Orientasi Manajemen (Keegan, 2009: 11-16):
1. Etnosentris
Berasumsi bahwa negara asalnya lebih unggul dibanding negara lain di dunia. Manajemen hanya melihat persamaan yang ada di pasar dan berasumsi bahwa produk dan kebiasaan yang sukses di negeri sendiri akan sukses juga di mana saja. Sekarang paham ini menjadi ancaman internal terbesar yang dihadapi perusahaan.
Perusahaan etnosentris yang berbisnis di luar negeri dapat disebut sebagai perusahaan internasional.
2. Polisentris
Berasumsi bahwa masing-masing negara adalah unik sehingga mengembangkan strategi yang berbeda-beda. Masing-masing anak perusahaan di luar negeri mengembangkan strategi bisnis dan pemasarannya sendiri-sendiri. Perusahaan polisentris sering disebut dengan terminologi perusahaan multinasional.
3. Regiosentris dan Geosentris
Orientasi geosentris merupakan perpaduan etnosentris dan polisentris, yang melihat persamaan dan perbedaan dalam pasar dan negara, dan mencoba menciptakan strategi global guna merespon seluruh kebutuhan dan keinginan lokal.

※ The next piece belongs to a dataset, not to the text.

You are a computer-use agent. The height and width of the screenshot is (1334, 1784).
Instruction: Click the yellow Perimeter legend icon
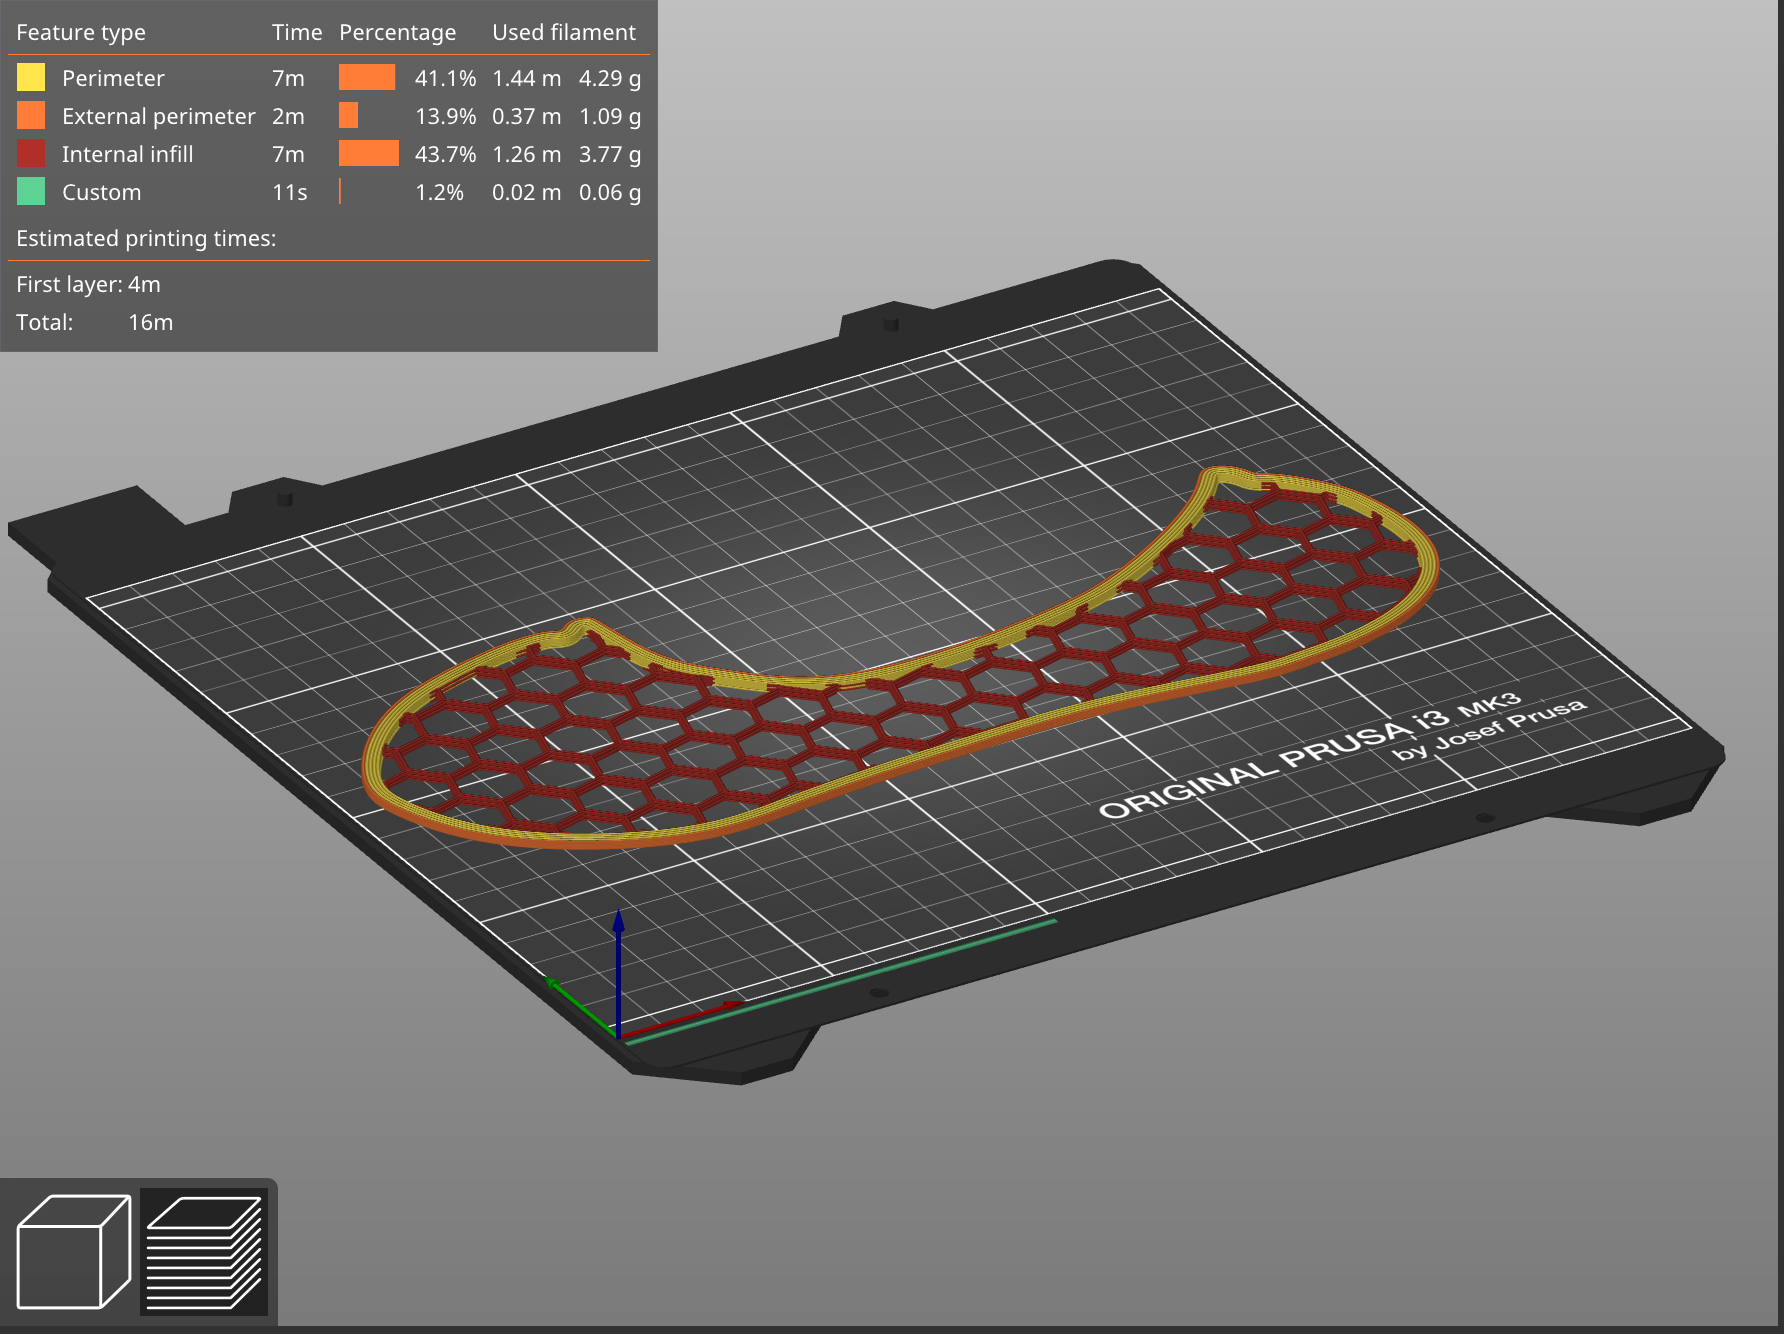tap(31, 77)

Perusahaan regiosentris lebih memperkuat daya saing regionalnya daripada langsung berpindah untuk mengembangkan respons global.
Sumber:
Warren J. Keegan, 2009. Manajemen Pemasaran Global (Judul asli: Global Marketing Management). Jilid Satu, Edisi Keenam, Cetakan Ketiga. Jakarta: Penerbit PT Indeks. Halaman 1-16.